Stored data entries
####

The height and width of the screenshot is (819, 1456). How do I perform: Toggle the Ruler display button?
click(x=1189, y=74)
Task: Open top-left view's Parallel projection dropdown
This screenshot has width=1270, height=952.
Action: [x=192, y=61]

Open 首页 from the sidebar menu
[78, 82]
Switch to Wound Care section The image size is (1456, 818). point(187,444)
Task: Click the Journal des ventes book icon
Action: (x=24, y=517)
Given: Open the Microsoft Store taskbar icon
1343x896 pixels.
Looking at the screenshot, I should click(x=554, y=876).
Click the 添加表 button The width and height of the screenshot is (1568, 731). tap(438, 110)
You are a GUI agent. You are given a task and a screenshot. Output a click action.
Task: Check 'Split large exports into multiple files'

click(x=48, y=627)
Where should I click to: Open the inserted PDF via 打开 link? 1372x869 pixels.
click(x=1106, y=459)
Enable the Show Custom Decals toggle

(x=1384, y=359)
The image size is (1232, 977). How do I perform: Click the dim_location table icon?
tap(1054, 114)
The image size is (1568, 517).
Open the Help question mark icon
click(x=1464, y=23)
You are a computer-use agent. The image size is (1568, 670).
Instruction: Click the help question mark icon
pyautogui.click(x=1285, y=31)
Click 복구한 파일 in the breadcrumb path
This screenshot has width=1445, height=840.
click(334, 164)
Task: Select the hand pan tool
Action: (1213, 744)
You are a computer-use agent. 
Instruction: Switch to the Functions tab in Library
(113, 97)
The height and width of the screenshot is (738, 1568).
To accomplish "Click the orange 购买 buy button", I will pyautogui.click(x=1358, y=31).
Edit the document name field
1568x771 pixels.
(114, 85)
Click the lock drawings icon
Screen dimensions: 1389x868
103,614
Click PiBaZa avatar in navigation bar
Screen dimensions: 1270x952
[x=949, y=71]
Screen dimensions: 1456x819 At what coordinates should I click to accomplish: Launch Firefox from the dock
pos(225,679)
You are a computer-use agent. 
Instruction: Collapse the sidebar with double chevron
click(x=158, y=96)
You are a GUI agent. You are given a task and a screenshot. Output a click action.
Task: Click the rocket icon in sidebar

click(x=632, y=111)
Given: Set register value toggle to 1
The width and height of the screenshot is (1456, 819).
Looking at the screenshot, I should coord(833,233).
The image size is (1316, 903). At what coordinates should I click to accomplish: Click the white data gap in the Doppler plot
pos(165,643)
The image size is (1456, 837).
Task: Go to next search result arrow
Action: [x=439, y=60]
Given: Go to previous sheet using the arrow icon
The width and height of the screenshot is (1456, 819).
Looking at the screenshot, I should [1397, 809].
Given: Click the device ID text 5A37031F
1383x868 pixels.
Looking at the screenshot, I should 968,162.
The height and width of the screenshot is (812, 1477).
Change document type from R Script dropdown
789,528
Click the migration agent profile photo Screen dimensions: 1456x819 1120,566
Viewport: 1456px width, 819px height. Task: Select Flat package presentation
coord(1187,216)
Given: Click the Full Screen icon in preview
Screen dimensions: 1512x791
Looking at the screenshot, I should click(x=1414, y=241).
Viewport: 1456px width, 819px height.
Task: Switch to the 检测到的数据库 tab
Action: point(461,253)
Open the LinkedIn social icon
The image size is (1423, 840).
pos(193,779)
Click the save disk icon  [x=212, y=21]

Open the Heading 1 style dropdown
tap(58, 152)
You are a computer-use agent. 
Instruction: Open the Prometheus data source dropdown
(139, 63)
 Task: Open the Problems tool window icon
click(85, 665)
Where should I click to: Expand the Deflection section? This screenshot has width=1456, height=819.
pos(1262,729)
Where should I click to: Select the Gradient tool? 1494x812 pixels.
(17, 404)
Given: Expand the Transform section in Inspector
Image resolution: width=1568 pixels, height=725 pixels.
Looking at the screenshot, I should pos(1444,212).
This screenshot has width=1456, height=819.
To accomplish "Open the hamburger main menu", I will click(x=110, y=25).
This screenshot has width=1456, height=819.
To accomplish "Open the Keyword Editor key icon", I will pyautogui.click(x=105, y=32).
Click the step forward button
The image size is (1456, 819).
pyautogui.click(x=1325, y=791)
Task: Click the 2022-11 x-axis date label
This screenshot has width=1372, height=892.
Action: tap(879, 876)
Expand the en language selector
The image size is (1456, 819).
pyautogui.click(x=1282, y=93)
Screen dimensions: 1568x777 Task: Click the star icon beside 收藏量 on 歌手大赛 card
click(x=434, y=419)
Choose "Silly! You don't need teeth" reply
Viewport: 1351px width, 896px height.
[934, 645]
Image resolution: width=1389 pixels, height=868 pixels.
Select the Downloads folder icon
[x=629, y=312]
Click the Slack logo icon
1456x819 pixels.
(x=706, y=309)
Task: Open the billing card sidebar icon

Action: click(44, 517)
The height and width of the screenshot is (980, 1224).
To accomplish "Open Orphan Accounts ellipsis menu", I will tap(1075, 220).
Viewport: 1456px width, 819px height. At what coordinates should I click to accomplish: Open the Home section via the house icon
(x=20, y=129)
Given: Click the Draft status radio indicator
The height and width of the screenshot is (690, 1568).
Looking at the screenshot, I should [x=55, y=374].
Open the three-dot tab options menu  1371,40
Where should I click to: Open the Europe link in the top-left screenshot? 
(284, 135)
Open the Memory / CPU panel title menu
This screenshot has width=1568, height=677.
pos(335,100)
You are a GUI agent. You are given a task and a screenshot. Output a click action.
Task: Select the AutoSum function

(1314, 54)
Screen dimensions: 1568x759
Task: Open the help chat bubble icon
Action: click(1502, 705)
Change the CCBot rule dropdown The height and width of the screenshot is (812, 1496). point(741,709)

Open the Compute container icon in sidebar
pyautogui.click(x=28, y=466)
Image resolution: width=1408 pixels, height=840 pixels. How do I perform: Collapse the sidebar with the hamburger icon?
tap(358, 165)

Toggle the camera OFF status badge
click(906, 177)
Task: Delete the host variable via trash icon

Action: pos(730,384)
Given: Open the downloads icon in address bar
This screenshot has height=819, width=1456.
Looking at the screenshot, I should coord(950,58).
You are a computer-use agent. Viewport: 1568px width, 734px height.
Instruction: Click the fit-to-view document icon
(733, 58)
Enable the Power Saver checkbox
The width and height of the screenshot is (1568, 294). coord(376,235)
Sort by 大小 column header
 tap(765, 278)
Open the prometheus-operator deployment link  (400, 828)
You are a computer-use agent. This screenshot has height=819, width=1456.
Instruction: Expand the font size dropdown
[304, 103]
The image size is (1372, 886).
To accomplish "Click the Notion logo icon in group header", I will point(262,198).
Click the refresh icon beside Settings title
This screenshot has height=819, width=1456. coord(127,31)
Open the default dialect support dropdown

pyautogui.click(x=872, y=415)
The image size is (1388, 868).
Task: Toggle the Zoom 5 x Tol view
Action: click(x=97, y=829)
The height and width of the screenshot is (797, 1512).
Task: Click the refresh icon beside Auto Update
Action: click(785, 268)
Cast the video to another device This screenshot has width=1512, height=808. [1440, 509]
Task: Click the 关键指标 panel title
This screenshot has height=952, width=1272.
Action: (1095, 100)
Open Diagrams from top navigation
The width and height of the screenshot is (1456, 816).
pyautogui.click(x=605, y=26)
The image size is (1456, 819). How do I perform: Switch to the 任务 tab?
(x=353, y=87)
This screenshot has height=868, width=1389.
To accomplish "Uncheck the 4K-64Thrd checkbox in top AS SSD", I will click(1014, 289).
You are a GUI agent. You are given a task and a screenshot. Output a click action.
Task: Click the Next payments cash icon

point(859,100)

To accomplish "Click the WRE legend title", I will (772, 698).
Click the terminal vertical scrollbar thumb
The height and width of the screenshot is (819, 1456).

####

- _What you have to do_:
Each line from the one that contains "Instruction: Expand the font size dropdown" through the end of the records must be repeated exactly. No other line belongs in the answer.

- _Exercise result_:
Instruction: Expand the font size dropdown
[304, 103]
The image size is (1372, 886).
To accomplish "Click the Notion logo icon in group header", I will point(262,198).
Click the refresh icon beside Settings title
This screenshot has height=819, width=1456. coord(127,31)
Open the default dialect support dropdown

pyautogui.click(x=872, y=415)
The image size is (1388, 868).
Task: Toggle the Zoom 5 x Tol view
Action: click(x=97, y=829)
The height and width of the screenshot is (797, 1512).
Task: Click the refresh icon beside Auto Update
Action: click(785, 268)
Cast the video to another device This screenshot has width=1512, height=808. [1440, 509]
Task: Click the 关键指标 panel title
This screenshot has height=952, width=1272.
Action: (1095, 100)
Open Diagrams from top navigation
The width and height of the screenshot is (1456, 816).
pyautogui.click(x=605, y=26)
The image size is (1456, 819). How do I perform: Switch to the 任务 tab?
(x=353, y=87)
This screenshot has height=868, width=1389.
To accomplish "Uncheck the 4K-64Thrd checkbox in top AS SSD", I will click(1014, 289).
You are a GUI agent. You are given a task and a screenshot. Output a click action.
Task: Click the Next payments cash icon

point(859,100)

To accomplish "Click the WRE legend title", I will (772, 698).
Click the terminal vertical scrollbar thumb
The height and width of the screenshot is (819, 1456).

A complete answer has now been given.